From c09664bb44184b3846e8c5254db4eae4b932682a Mon Sep 17 00:00:00 2001
From: Marcelo Tosatti <mtosatti@redhat.com>
Date: Mon, 18 Mar 2013 13:54:32 -0300
Subject: KVM: x86: fix deadlock in clock-in-progress request handling

There is a deadlock in pvclock handling:

cpu0:                                               cpu1:
kvm_gen_update_masterclock()
                                              kvm_guest_time_update()
 spin_lock(pvclock_gtod_sync_lock)
                                               local_irq_save(flags)
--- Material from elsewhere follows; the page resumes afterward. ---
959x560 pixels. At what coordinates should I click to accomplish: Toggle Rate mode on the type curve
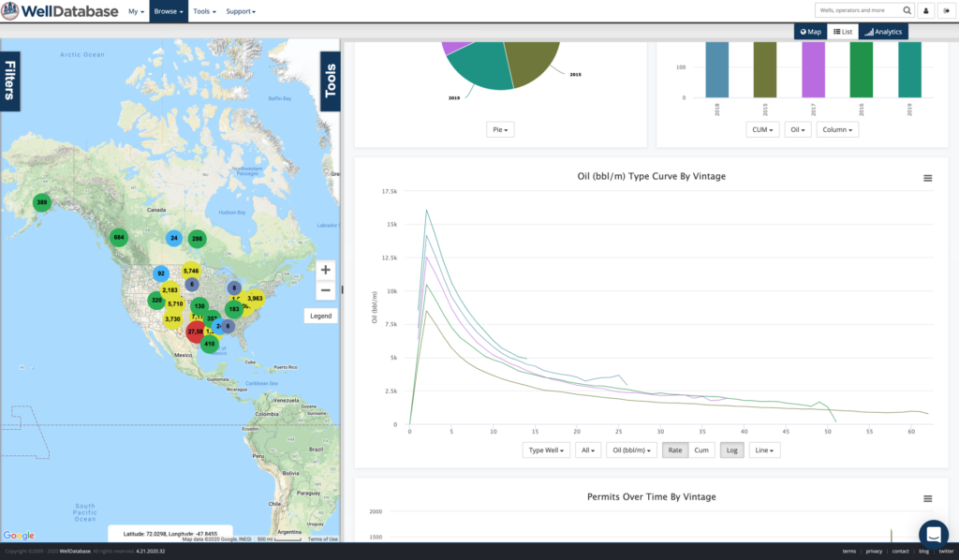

spin_lock(pvclock_gtod_sync_lock)

 kvm_make_mclock_inprogress_request(kvm)
  make_all_cpus_request()
   smp_call_function_many()

Now if smp_call_function_many() called by cpu0 tries to call function on
cpu1 there will be a deadlock.

Fix by moving pvclock_gtod_sync_lock protected section outside irq
disabled section.

Analyzed by Gleb Natapov <gleb@redhat.com>
Acked-by: Gleb Natapov <gleb@redhat.com>
Reported-and-Tested-by: Yongjie Ren <yongjie.ren@intel.com>
Signed-off-by: Marcelo Tosatti <mtosatti@redhat.com>
---
 arch/x86/kvm/x86.c | 18 +++++++++---------
 1 file changed, 9 insertions(+), 9 deletions(-)

(limited to 'arch')

diff --git a/arch/x86/kvm/x86.c b/arch/x86/kvm/x86.c
index f71500af1f81..f7c850b36910 100644
--- a/arch/x86/kvm/x86.c
+++ b/arch/x86/kvm/x86.c
@@ -1416,15 +1416,6 @@ static int kvm_guest_time_update(struct kvm_vcpu *v)
 	kernel_ns = 0;
 	host_tsc = 0;
 
-	/* Keep irq disabled to prevent changes to the clock */
-	local_irq_save(flags);
-	this_tsc_khz = __get_cpu_var(cpu_tsc_khz);
-	if (unlikely(this_tsc_khz == 0)) {
-		local_irq_restore(flags);
-		kvm_make_request(KVM_REQ_CLOCK_UPDATE, v);
-		return 1;
-	}
-
 	/*
 	 * If the host uses TSC clock, then passthrough TSC as stable
 	 * to the guest.
@@ -1436,6 +1427,15 @@ static int kvm_guest_time_update(struct kvm_vcpu *v)
 		kernel_ns = ka->master_kernel_ns;
 	}
 	spin_unlock(&ka->pvclock_gtod_sync_lock);
+
+	/* Keep irq disabled to prevent changes to the clock */
+	local_irq_save(flags);
+	this_tsc_khz = __get_cpu_var(cpu_tsc_khz);
+	if (unlikely(this_tsc_khz == 0)) {
+		local_irq_restore(flags);
+		kvm_make_request(KVM_REQ_CLOCK_UPDATE, v);
+		return 1;
+	}
 	if (!use_master_clock) {
 		host_tsc = native_read_tsc();
 		kernel_ns = get_kernel_ns();
-- 
cgit v1.2.3-58-ga151


From c300aa64ddf57d9c5d9c898a64b36877345dd4a9 Mon Sep 17 00:00:00 2001
From: Andy Honig <ahonig@google.com>
Date: Mon, 11 Mar 2013 09:34:52 -0700
Subject: KVM: x86: fix for buffer overflow in handling of MSR_KVM_SYSTEM_TIME
 (CVE-2013-1796)

If the guest sets the GPA of the time_page so that the request to update the
time straddles a page then KVM will write onto an incorrect page.  The
write is done byusing kmap atomic to get a pointer to the page for the time
structure and then performing a memcpy to that page starting at an offset
that the guest controls.  Well behaved guests always provide a 32-byte aligned
address, however a malicious guest could use this to corrupt host kernel
memory.

Tested: Tested against kvmclock unit test.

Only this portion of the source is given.